YOUR TASK — Copy out again, unchanged, the listing below from the line that has "The height and width of the screenshot is (370, 939)." through the line that has "Click the download icon".

######

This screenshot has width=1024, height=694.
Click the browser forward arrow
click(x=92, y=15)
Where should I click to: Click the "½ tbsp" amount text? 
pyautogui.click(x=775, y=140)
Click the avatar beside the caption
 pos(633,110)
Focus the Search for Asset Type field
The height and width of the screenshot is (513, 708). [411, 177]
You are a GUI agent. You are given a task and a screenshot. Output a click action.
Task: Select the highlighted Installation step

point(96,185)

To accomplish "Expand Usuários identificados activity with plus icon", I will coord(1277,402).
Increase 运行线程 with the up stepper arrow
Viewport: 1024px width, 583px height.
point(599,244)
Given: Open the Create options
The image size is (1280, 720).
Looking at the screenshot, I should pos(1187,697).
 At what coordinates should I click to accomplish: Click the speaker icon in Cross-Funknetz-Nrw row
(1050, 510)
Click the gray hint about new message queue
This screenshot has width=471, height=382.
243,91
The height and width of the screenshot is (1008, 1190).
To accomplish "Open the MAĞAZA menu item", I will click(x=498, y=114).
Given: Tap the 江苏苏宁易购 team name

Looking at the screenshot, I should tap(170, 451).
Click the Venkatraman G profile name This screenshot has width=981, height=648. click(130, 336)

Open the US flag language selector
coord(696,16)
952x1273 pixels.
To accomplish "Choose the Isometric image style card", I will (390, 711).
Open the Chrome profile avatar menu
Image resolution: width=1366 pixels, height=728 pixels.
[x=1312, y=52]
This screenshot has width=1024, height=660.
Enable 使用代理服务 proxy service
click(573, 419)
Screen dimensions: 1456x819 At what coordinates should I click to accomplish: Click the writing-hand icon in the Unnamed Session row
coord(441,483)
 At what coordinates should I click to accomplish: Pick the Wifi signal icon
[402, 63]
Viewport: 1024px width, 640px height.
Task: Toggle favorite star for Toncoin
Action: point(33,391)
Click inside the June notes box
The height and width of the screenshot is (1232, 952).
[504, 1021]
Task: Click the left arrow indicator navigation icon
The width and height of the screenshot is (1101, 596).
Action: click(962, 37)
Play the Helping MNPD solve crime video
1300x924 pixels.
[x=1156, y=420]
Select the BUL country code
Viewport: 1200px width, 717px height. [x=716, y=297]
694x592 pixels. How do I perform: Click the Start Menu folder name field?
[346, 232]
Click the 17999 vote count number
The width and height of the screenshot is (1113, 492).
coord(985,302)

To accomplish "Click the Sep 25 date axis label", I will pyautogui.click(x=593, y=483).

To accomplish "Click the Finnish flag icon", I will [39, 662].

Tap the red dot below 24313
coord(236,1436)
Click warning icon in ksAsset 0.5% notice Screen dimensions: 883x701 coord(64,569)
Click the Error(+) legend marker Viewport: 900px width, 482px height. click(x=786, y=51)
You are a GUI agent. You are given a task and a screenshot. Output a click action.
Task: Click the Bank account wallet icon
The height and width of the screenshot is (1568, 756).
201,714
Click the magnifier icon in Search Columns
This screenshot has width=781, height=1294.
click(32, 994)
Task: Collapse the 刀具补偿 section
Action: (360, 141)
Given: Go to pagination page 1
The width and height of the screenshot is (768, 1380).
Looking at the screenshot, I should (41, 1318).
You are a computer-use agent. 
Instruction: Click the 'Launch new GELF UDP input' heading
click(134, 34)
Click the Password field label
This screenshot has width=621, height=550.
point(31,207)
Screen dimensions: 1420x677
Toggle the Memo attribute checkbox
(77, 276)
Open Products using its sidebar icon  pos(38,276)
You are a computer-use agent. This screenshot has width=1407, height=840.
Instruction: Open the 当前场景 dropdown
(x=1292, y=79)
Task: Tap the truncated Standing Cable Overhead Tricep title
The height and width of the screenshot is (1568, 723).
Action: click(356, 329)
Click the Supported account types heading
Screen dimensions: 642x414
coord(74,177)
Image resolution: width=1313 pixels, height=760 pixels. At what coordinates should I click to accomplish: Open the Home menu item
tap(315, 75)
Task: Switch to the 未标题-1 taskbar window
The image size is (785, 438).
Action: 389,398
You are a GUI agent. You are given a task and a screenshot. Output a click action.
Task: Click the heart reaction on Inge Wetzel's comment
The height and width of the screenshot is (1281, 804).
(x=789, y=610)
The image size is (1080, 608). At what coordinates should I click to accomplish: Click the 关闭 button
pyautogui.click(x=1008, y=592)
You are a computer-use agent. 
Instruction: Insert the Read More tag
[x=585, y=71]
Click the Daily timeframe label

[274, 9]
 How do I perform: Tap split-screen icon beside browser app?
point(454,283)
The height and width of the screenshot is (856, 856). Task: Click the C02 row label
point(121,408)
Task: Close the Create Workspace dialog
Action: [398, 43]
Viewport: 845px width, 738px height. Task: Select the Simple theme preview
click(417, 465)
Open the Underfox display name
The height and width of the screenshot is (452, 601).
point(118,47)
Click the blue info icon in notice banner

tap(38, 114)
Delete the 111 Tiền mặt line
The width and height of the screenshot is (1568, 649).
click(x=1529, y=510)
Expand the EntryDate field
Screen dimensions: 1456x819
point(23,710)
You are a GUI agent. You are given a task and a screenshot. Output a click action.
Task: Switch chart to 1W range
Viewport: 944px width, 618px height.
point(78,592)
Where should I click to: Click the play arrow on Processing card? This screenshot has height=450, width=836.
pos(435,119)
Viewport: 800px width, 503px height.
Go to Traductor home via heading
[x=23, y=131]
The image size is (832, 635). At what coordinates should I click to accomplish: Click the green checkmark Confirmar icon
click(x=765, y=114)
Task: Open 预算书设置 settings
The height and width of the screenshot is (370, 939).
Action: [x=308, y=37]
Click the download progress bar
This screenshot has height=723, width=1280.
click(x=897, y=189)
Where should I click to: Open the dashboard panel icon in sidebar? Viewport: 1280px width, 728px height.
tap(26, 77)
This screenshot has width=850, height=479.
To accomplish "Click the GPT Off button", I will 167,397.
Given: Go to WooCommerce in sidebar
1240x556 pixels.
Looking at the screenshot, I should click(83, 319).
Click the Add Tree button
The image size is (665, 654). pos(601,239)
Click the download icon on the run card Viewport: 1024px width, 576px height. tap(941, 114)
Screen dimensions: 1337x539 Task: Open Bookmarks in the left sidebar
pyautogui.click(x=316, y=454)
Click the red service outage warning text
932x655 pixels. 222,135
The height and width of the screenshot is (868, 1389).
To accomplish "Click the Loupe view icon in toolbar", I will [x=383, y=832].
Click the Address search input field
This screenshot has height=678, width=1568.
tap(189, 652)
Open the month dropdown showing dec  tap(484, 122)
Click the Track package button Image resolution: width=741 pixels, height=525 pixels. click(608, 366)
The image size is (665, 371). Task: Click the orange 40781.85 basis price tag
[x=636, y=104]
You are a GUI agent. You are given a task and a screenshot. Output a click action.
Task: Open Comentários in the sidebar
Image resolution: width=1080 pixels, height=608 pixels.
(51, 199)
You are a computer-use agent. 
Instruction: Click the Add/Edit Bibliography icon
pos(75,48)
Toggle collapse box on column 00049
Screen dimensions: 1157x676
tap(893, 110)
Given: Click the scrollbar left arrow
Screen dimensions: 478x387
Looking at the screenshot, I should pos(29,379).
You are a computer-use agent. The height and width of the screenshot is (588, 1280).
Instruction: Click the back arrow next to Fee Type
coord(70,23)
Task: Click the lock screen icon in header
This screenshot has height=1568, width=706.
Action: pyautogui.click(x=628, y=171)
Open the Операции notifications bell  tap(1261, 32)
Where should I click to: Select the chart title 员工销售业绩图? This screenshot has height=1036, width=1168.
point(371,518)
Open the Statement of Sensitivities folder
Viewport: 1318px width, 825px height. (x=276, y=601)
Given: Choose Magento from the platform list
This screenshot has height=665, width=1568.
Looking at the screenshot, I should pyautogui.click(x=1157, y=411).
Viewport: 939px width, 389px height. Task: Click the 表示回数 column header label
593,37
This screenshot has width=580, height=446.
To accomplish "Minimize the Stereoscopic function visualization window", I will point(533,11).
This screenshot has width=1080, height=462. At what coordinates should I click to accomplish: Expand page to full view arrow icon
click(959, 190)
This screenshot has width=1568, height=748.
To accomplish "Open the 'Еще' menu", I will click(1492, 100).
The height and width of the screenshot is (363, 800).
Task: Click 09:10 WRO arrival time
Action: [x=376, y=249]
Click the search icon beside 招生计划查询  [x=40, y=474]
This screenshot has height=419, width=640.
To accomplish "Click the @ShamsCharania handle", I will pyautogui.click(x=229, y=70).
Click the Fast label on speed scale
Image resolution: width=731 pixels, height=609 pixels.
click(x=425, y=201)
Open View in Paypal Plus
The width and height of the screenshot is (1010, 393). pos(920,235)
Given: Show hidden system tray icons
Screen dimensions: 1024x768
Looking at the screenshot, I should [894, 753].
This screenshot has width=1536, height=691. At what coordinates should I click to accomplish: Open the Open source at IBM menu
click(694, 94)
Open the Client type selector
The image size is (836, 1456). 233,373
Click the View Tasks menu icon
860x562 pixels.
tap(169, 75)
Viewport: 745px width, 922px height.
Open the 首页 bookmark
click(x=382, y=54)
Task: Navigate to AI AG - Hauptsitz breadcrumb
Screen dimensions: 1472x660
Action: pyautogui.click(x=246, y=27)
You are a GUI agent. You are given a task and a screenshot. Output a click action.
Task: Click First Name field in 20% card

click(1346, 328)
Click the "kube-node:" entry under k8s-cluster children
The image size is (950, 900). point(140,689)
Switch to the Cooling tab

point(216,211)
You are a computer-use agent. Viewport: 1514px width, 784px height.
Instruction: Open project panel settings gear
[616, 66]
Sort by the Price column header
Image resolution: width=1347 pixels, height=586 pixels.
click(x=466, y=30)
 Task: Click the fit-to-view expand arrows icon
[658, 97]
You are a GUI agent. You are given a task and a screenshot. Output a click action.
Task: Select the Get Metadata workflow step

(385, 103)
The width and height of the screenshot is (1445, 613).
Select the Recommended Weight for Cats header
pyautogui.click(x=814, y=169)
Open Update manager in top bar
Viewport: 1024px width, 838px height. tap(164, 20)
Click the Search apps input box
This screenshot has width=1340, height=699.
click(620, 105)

######

ANSWER —
The height and width of the screenshot is (370, 939).
Action: [x=308, y=37]
Click the download progress bar
This screenshot has height=723, width=1280.
click(x=897, y=189)
Where should I click to: Open the dashboard panel icon in sidebar? Viewport: 1280px width, 728px height.
tap(26, 77)
This screenshot has width=850, height=479.
To accomplish "Click the GPT Off button", I will 167,397.
Given: Go to WooCommerce in sidebar
1240x556 pixels.
Looking at the screenshot, I should click(83, 319).
Click the Add Tree button
The image size is (665, 654). pos(601,239)
Click the download icon on the run card Viewport: 1024px width, 576px height. tap(941, 114)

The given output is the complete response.